Первое печатное издание «Путешествий» вышло в Нюрнберге в 1477 году, примерно через 175 лет после того, как Рустикелло закончил свою рукопись. На фронтисписе книги в полный рост изображался идеализированный портрет молодого путешественника. Спрос на книгу Марко Поло привел к переизданию ее в Германии, на этот раз в Аугсбурге, четырьмя годами позже. Примеру Германии последовали издатели других стран. Французский перевод, вышедший в виде книги в 1556 году, основывался на версии Пипино (его не следует путать с оригинальной версией на французском диалекте, на котором, вероятно, писал Рустикелло).

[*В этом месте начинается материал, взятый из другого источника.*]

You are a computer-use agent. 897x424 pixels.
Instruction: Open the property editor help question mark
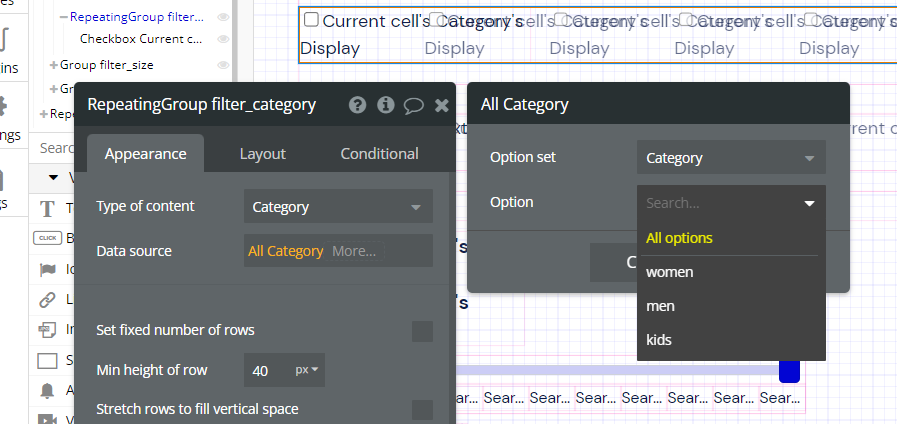click(x=356, y=105)
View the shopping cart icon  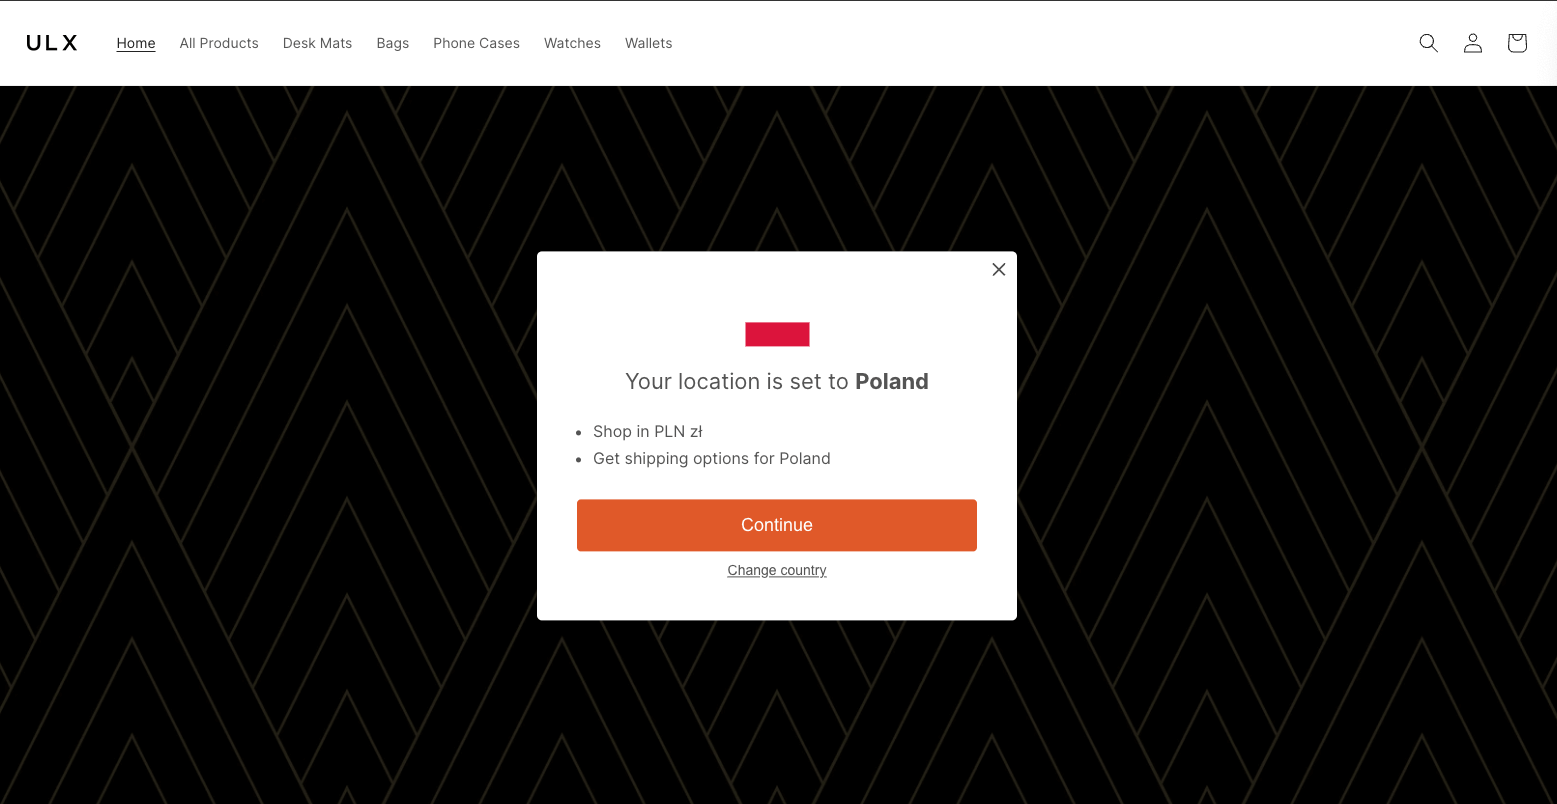pyautogui.click(x=1516, y=43)
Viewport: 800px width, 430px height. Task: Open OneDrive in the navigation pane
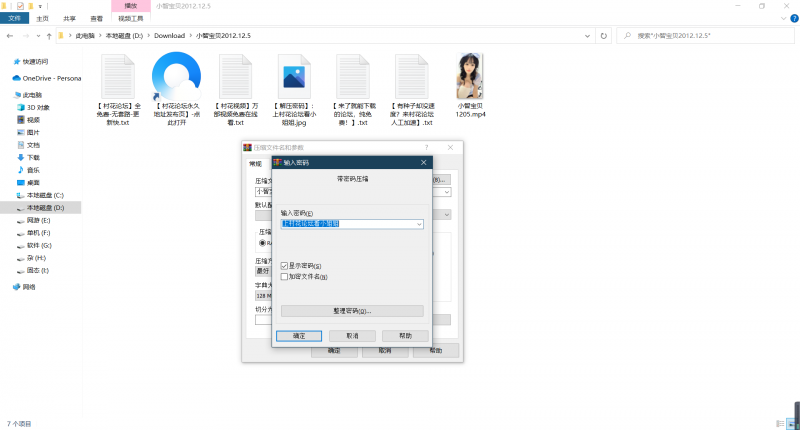pos(48,77)
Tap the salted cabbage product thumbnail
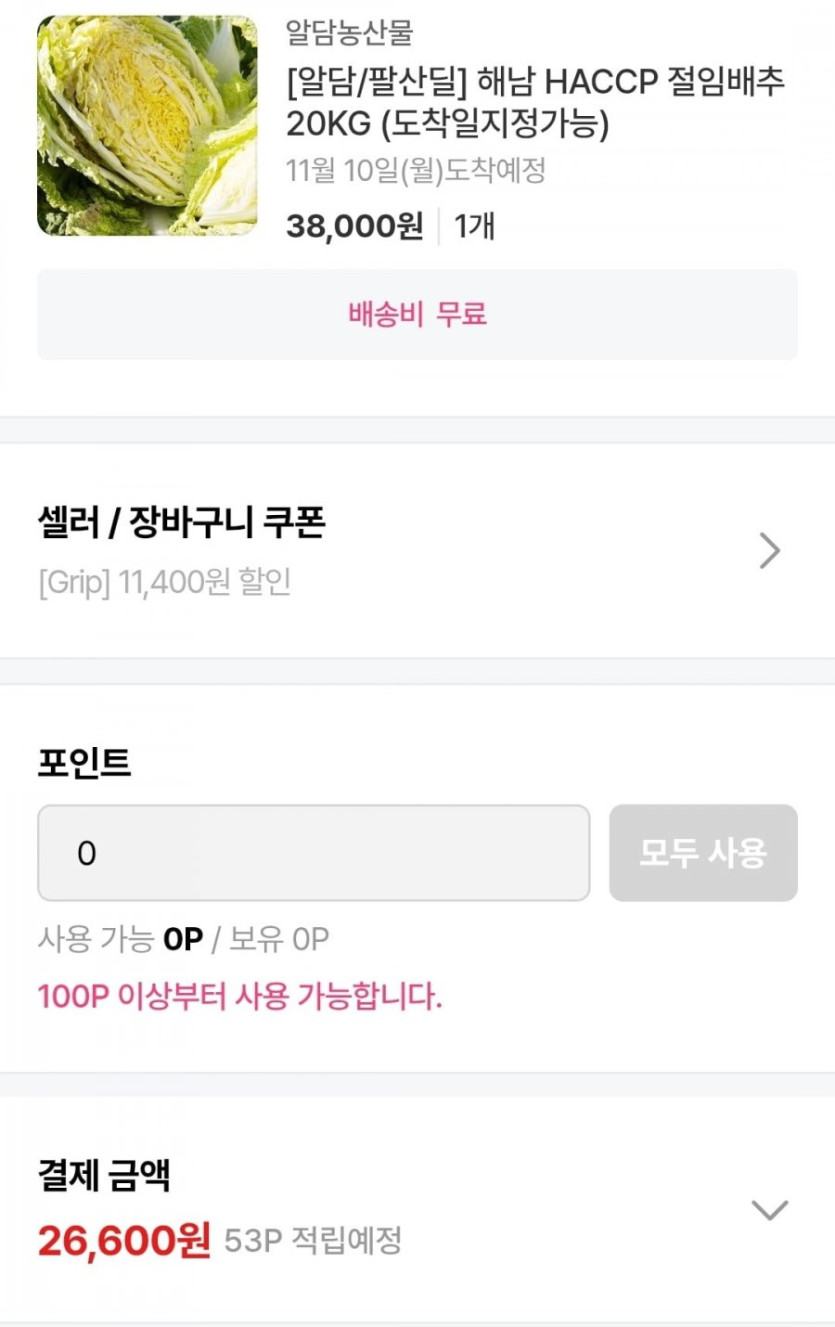 (147, 126)
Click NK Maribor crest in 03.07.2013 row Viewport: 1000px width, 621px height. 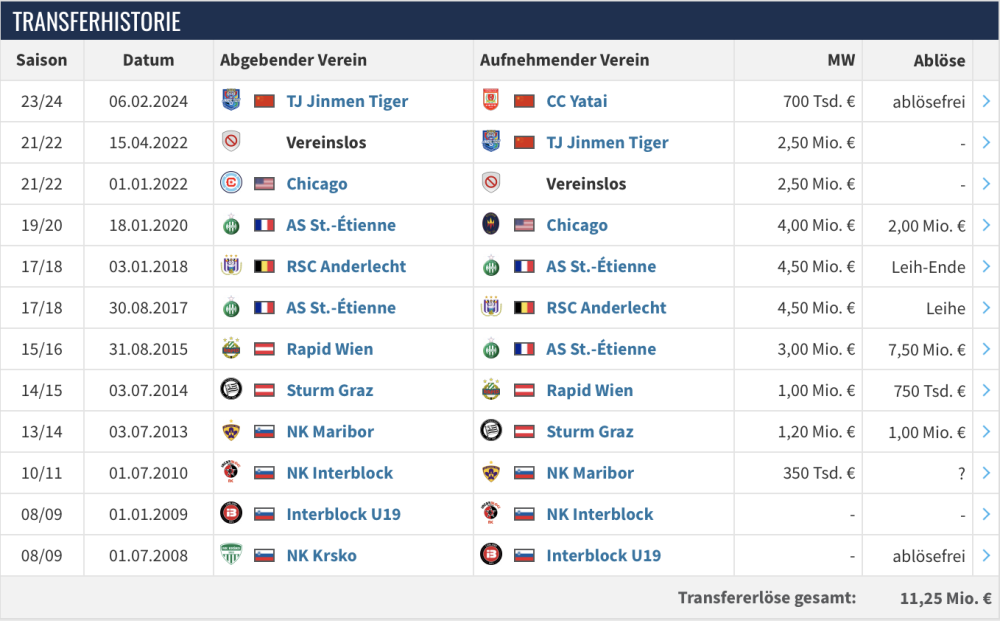[231, 432]
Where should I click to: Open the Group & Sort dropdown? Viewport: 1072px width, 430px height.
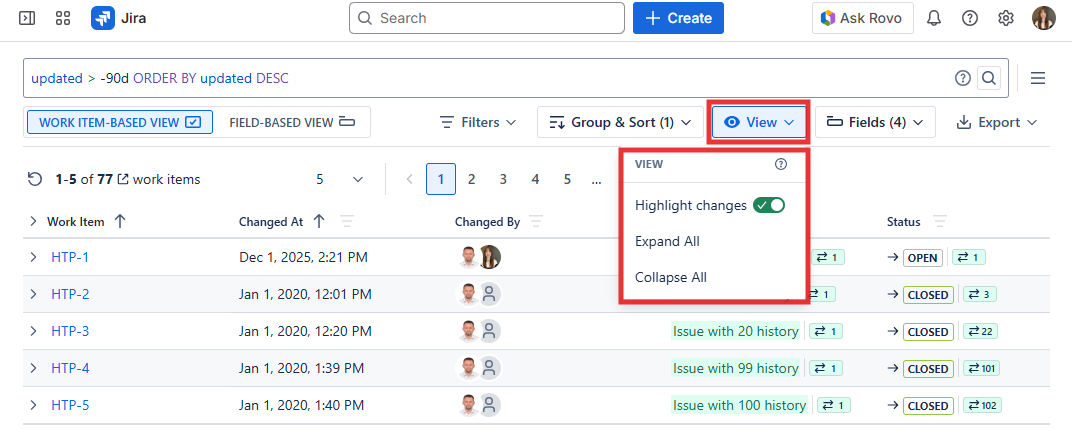619,122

В Италии много лет основным считалось издание Рамузио. Оно несколько раз переиздавалось, а окончательная версия вышла в 1557 году, через два года после того, как Рамузио скончался в Падуе (и через два века с лишним после смерти Марко Поло). Рамузио с бесконечным энтузиазмом собирал все сплетни о Марко, вдохнул новую жизнь в историю венецианского путешественника и в полной мере осознал вклад, внесенный им в понимание мира. «Видя, сколь многие факты и подробности о той части мира, о которой… писал Марко, подтверждаются или в новом свете открываются в наши дни, – замечает Рамузио, – я рассудил, что разумно выпустить эту книгу на основании различных копий, написанных более двухсот лет назад (сколько я могу судить), совершенно верных и гораздо более точных, чем читанные до сих пор; чтобы мир не лишился плодов столь великого усердия и трудов в столь благородной науке».

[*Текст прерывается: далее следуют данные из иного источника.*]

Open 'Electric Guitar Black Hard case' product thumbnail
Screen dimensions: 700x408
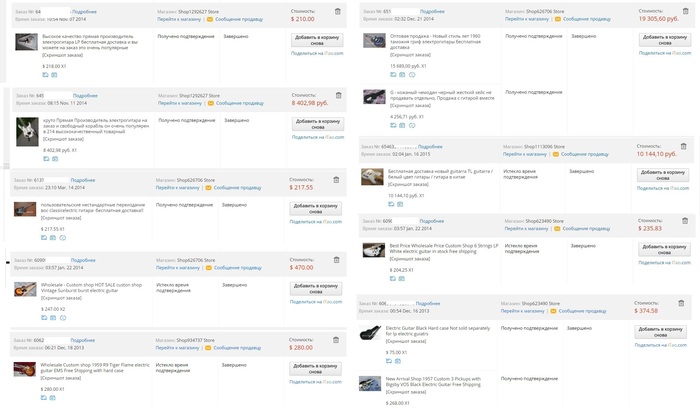tap(370, 332)
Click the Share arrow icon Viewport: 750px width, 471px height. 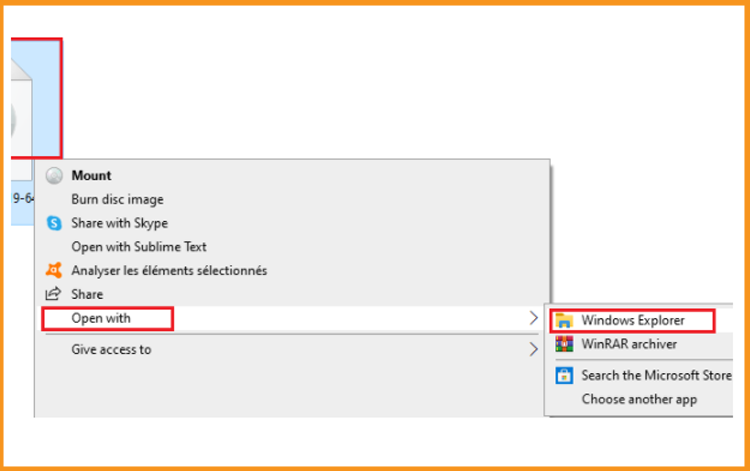click(53, 294)
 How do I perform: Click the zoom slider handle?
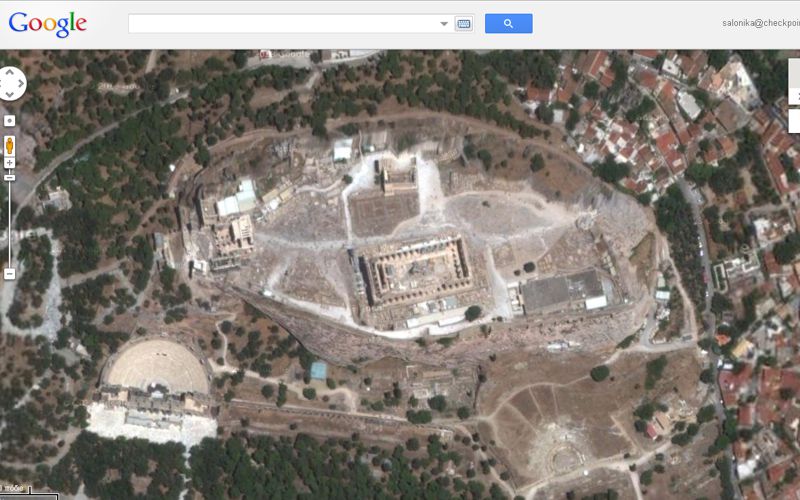[10, 177]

Рамузио считал Марко Поло величайшим из путешественников, как современных ему, так и древних, и ставил его даже выше Колумба. «Я не раз обдумывал про себя вопрос, какое странствие чудеснее, – писал он, – совершенное по суше этим нашим благородным венецианцем или предпринятое… доном Христофором». Рамузио признавал, что судит пристрастно, поскольку Колумб был уроженцем главной соперницы Венеции, Генуи, и плавал под флагом враждебной Испании. Все же, писал он, «мне представляется, что (путешествие) по суше должно расцениваться выше, чем по морю», учитывая «огромное величие души, необходимое для исполнения такого предприятия и завершения столь долгого и трудного пути», не говоря уже о «нехватке съестных припасов – в течение не дней, но месяцев».